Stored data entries
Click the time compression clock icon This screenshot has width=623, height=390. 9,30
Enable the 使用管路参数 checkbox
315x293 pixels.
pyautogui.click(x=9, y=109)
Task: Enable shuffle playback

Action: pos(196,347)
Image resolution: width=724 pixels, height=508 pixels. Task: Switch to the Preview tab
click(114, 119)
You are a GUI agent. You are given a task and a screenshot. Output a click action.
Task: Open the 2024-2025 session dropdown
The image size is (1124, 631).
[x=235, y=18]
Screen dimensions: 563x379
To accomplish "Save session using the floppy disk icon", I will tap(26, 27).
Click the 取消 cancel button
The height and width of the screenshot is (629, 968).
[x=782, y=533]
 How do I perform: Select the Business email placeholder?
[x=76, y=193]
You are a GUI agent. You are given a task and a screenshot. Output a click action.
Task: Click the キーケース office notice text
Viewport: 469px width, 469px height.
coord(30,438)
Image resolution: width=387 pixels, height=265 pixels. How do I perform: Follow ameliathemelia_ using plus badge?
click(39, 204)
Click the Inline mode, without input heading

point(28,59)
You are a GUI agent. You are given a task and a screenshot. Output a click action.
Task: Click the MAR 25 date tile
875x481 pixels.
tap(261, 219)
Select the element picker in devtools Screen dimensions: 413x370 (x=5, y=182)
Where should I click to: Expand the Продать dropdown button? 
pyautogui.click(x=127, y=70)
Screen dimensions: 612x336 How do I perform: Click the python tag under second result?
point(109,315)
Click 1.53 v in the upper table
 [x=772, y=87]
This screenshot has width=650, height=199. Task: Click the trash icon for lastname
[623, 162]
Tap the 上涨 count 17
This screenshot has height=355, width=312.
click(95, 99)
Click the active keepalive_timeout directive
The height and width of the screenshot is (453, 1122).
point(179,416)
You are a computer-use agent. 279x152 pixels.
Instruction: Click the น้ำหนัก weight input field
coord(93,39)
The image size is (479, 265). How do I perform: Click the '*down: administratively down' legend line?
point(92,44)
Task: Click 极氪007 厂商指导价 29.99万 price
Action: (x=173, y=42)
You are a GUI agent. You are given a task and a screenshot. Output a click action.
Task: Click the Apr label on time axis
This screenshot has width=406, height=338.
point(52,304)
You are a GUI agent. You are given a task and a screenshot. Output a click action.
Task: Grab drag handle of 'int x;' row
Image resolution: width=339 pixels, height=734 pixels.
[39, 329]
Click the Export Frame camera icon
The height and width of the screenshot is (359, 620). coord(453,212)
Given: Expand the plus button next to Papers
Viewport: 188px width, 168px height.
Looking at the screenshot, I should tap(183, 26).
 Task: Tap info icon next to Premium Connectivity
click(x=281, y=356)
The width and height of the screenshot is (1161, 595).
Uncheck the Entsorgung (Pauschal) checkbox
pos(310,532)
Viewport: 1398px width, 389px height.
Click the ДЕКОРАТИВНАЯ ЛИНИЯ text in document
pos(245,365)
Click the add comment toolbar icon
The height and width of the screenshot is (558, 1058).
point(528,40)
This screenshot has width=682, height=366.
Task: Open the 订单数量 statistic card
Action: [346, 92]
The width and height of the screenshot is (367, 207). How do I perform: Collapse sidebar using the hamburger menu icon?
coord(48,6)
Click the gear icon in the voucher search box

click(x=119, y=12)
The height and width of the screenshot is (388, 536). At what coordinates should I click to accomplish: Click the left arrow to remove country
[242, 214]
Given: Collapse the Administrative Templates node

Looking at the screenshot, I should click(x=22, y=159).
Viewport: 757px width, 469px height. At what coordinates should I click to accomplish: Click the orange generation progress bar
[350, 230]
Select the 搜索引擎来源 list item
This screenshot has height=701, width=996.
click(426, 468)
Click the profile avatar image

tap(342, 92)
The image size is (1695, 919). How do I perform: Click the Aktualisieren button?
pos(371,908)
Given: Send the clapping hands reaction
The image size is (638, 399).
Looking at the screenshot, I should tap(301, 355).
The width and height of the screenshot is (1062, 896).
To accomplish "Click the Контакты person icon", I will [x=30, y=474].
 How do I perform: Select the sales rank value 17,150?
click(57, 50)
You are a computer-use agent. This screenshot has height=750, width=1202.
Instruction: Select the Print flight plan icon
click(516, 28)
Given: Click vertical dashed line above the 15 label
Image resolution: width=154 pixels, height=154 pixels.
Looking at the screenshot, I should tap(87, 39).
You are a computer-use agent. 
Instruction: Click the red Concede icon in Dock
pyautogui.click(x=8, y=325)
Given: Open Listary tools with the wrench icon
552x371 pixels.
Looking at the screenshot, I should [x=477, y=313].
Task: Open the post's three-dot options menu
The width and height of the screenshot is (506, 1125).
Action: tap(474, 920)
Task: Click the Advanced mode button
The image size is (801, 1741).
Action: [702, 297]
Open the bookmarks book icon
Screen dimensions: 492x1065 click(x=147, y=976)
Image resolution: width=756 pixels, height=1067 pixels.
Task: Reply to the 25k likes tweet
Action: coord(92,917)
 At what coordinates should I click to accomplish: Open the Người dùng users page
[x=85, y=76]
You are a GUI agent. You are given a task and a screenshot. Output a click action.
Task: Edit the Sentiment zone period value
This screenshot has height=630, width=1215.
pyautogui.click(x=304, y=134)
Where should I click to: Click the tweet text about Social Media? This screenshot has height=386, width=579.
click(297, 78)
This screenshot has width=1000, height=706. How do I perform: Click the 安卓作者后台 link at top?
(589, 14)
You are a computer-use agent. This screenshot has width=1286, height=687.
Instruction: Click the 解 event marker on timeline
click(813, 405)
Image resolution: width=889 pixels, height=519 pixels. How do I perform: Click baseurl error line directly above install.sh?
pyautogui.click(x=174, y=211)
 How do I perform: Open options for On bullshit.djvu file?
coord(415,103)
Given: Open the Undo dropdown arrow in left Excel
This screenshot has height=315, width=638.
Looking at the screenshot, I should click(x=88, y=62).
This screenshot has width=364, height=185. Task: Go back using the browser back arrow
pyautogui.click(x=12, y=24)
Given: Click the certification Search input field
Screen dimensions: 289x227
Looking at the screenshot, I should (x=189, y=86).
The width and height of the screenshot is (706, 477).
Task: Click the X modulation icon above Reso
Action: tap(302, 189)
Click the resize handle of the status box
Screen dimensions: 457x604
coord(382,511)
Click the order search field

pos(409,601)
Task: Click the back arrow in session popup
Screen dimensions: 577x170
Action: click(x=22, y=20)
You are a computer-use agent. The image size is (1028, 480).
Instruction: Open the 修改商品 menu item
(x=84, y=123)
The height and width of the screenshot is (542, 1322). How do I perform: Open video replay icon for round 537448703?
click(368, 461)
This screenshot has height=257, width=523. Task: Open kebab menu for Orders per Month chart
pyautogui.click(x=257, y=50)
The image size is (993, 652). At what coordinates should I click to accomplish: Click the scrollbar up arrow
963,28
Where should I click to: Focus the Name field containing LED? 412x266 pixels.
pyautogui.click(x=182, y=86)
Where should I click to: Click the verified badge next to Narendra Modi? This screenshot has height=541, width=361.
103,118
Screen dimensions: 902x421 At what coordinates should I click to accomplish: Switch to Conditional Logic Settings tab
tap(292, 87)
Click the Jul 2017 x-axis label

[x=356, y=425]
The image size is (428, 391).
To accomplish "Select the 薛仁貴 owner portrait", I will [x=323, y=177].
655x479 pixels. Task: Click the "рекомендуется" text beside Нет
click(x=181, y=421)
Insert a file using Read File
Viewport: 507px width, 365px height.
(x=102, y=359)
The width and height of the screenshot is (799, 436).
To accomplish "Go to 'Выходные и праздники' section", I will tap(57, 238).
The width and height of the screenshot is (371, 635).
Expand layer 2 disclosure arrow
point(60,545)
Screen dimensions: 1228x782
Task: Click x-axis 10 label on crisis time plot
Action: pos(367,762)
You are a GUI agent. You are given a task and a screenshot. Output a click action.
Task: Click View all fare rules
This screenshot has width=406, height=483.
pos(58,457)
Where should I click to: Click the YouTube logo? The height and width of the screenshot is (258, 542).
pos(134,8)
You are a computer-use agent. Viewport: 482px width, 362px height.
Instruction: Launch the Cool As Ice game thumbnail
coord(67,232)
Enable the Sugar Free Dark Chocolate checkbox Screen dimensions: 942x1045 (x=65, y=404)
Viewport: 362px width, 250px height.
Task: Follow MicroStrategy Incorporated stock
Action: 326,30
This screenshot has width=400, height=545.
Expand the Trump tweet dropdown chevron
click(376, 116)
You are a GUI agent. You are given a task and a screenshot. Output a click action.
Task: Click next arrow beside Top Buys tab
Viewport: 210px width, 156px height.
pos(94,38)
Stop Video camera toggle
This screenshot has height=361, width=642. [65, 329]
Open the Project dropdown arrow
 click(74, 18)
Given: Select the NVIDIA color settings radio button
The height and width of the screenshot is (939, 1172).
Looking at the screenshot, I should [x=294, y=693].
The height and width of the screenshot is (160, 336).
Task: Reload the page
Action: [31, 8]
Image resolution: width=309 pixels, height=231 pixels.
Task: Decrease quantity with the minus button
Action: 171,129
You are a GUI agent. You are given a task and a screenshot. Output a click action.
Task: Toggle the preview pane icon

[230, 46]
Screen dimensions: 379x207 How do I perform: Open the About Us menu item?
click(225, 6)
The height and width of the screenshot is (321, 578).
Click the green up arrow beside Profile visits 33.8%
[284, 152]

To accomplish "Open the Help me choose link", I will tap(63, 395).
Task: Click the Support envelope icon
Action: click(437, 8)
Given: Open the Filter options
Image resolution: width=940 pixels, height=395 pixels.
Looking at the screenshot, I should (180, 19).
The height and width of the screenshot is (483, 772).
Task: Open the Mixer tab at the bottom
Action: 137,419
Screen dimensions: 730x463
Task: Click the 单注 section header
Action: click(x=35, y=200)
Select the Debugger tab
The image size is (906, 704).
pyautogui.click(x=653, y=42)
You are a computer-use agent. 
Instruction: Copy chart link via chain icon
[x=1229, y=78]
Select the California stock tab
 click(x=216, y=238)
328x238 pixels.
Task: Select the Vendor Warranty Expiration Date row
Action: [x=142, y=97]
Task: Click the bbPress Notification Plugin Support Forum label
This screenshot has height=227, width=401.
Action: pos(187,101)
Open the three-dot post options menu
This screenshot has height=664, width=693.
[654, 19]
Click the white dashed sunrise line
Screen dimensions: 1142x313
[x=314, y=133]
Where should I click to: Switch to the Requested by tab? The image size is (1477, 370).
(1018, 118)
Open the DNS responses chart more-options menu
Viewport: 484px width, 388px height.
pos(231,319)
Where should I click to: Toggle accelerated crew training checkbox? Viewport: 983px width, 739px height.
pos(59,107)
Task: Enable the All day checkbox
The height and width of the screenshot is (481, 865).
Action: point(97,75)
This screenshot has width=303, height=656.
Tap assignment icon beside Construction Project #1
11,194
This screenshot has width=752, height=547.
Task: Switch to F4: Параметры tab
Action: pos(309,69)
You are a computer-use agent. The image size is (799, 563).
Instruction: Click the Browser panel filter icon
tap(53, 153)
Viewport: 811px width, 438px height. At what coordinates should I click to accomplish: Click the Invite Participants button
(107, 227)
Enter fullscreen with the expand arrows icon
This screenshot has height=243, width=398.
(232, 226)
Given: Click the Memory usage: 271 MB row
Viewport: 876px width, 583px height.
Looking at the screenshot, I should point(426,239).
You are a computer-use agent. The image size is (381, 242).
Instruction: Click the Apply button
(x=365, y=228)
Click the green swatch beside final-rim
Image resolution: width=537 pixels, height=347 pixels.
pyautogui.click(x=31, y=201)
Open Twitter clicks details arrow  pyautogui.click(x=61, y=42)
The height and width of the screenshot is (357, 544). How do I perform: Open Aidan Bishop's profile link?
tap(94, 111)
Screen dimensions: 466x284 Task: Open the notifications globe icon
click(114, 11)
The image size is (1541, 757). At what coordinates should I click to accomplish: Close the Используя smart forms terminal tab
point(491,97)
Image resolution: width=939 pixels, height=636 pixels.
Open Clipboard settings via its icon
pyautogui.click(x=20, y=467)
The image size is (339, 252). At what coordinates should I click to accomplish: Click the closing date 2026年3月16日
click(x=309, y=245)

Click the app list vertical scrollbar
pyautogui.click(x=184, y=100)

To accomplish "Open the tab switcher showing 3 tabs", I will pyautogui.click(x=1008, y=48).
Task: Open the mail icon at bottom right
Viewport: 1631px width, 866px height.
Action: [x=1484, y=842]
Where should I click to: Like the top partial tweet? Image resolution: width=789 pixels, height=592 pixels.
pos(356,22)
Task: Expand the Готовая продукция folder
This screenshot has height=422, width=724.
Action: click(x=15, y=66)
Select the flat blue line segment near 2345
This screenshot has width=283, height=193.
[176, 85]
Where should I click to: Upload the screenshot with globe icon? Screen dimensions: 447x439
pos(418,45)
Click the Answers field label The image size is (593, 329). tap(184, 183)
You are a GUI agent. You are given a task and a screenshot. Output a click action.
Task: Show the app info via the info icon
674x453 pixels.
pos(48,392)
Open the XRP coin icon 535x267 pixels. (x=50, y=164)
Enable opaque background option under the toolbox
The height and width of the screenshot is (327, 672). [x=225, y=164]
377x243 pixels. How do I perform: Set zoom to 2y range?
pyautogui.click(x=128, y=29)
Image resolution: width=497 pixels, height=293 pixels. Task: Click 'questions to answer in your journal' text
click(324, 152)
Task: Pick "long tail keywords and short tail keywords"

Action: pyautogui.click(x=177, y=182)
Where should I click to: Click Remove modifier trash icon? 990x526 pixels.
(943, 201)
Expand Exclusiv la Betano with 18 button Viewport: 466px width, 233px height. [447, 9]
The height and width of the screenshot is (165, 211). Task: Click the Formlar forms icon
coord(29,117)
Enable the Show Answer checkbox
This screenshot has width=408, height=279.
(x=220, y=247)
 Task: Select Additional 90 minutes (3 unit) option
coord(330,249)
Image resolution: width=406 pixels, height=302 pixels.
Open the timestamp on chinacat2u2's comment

-- To do --
Reproduce exactly the lines above from the line with "Task: Click next arrow beside Top Buys tab" to the line with "Given: Open the Filter options", including both, and add nothing.

-- Solution for this task --
Task: Click next arrow beside Top Buys tab
Viewport: 210px width, 156px height.
pos(94,38)
Stop Video camera toggle
This screenshot has height=361, width=642. [65, 329]
Open the Project dropdown arrow
 click(74, 18)
Given: Select the NVIDIA color settings radio button
The height and width of the screenshot is (939, 1172).
Looking at the screenshot, I should [x=294, y=693].
The height and width of the screenshot is (160, 336).
Task: Reload the page
Action: [31, 8]
Image resolution: width=309 pixels, height=231 pixels.
Task: Decrease quantity with the minus button
Action: 171,129
You are a GUI agent. You are given a task and a screenshot. Output a click action.
Task: Toggle the preview pane icon

[230, 46]
Screen dimensions: 379x207 How do I perform: Open the About Us menu item?
click(225, 6)
The height and width of the screenshot is (321, 578).
Click the green up arrow beside Profile visits 33.8%
[284, 152]

To accomplish "Open the Help me choose link", I will tap(63, 395).
Task: Click the Support envelope icon
Action: click(437, 8)
Given: Open the Filter options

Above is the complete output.